Segment Start: EXTRACTED RECORDS

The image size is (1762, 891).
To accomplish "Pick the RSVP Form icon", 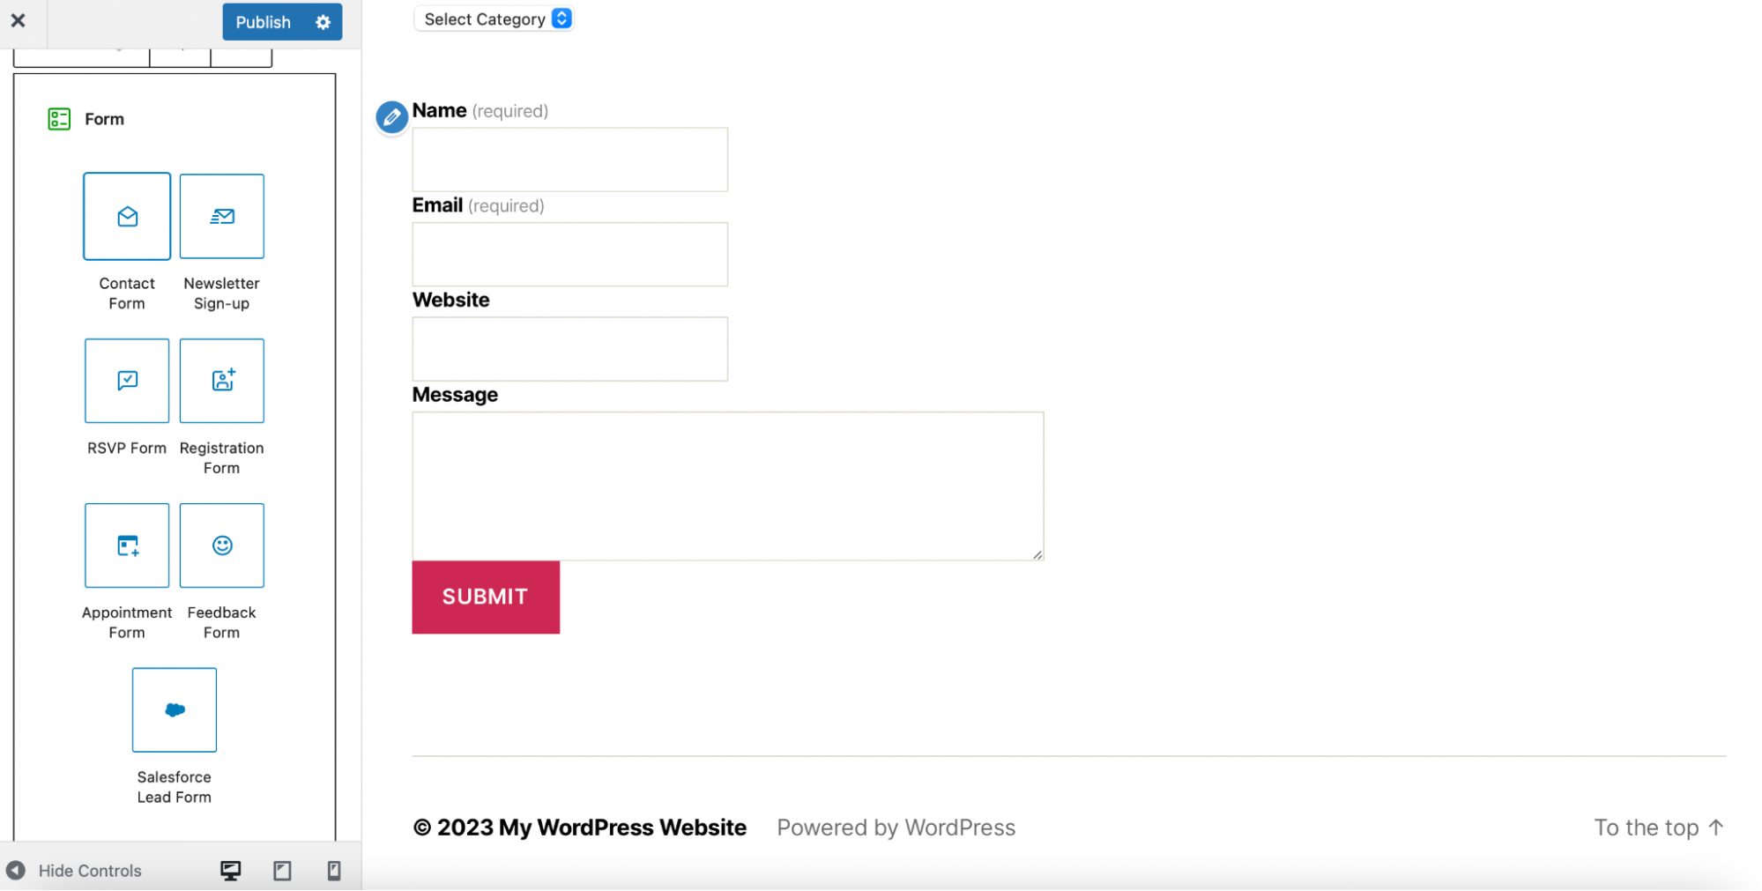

Segment End: EXTRACTED RECORDS
Segment Start: EXTRACTED RECORDS

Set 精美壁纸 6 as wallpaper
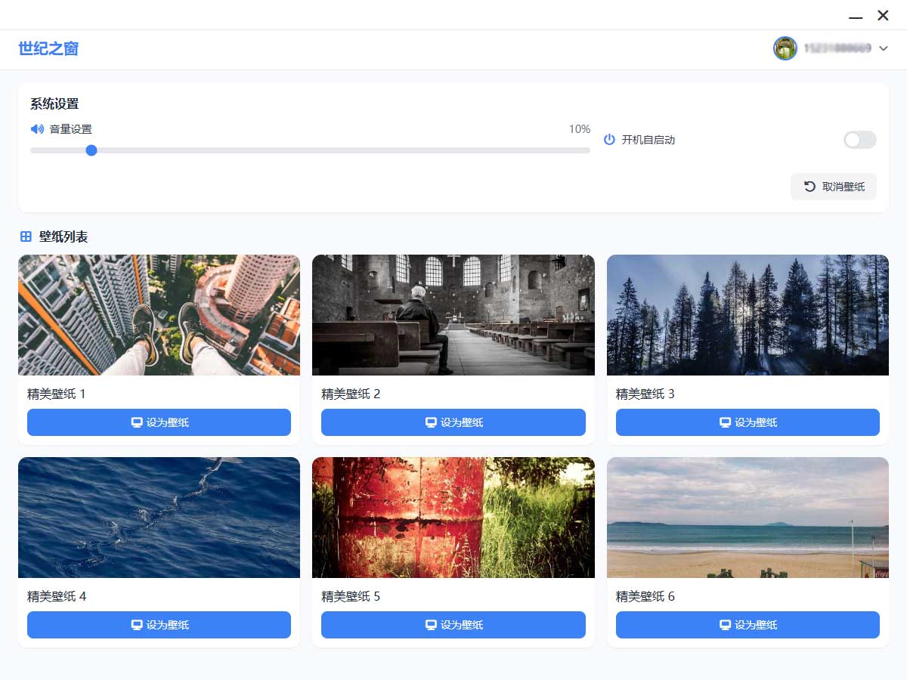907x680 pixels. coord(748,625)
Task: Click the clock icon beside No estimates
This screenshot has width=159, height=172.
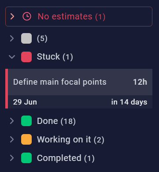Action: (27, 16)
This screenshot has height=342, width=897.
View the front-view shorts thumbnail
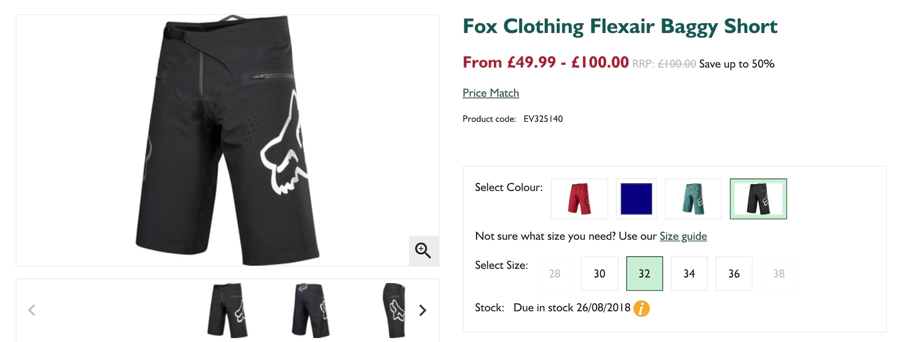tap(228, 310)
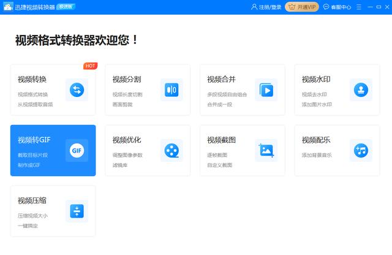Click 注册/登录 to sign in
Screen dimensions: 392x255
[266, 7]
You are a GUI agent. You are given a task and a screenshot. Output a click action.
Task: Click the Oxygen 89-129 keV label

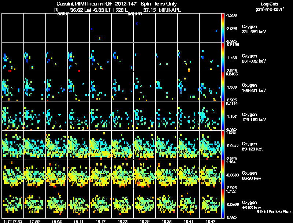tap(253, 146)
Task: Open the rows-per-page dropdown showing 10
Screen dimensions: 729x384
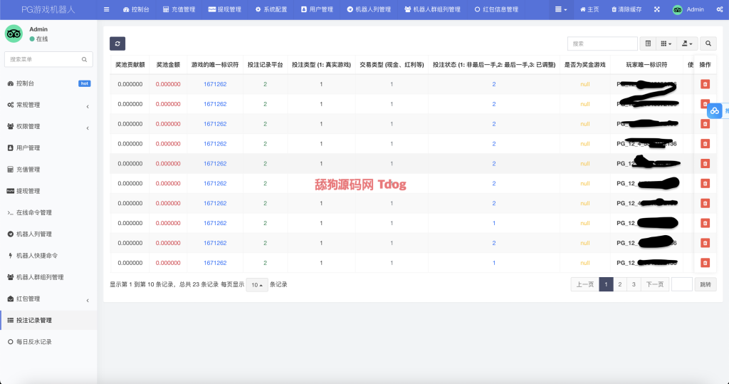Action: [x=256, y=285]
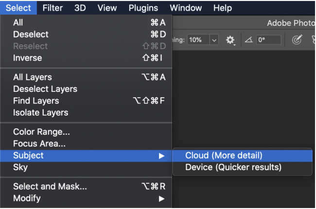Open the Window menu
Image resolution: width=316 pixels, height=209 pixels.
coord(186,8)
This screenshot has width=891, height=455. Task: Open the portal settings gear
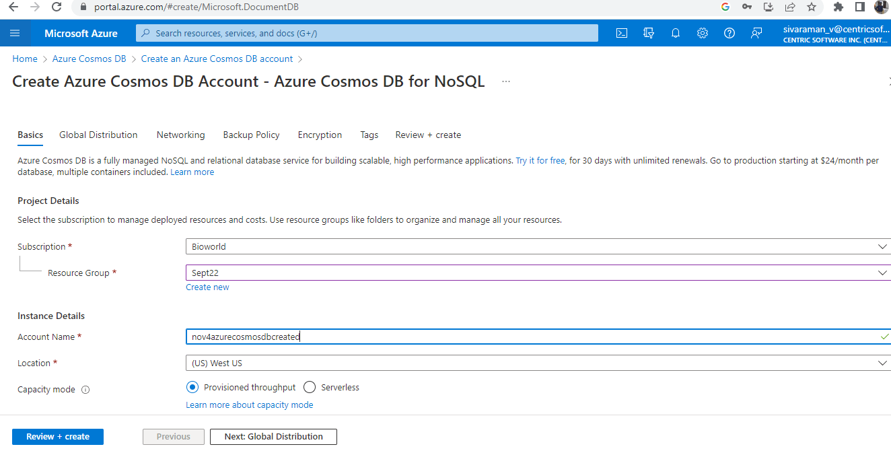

Segment End: EXTRACTED RECORDS

* WHAT YOU ARE ASKED TO DO *
Look above for the line holding "You are a GUI" and output everything from it down to the line holding "This screenshot has width=891, height=455.", both ends included, exactly and without images.

* ANSWER AREA *
You are a GUI agent. You are given a task and a screenshot. Output a click action.
Task: Click the Oxygen 89-129 keV label

tap(253, 146)
Task: Open the rows-per-page dropdown showing 10
Screen dimensions: 729x384
Action: [x=256, y=285]
Open the Window menu
Image resolution: width=316 pixels, height=209 pixels.
coord(186,8)
This screenshot has width=891, height=455. Task: Open the portal settings gear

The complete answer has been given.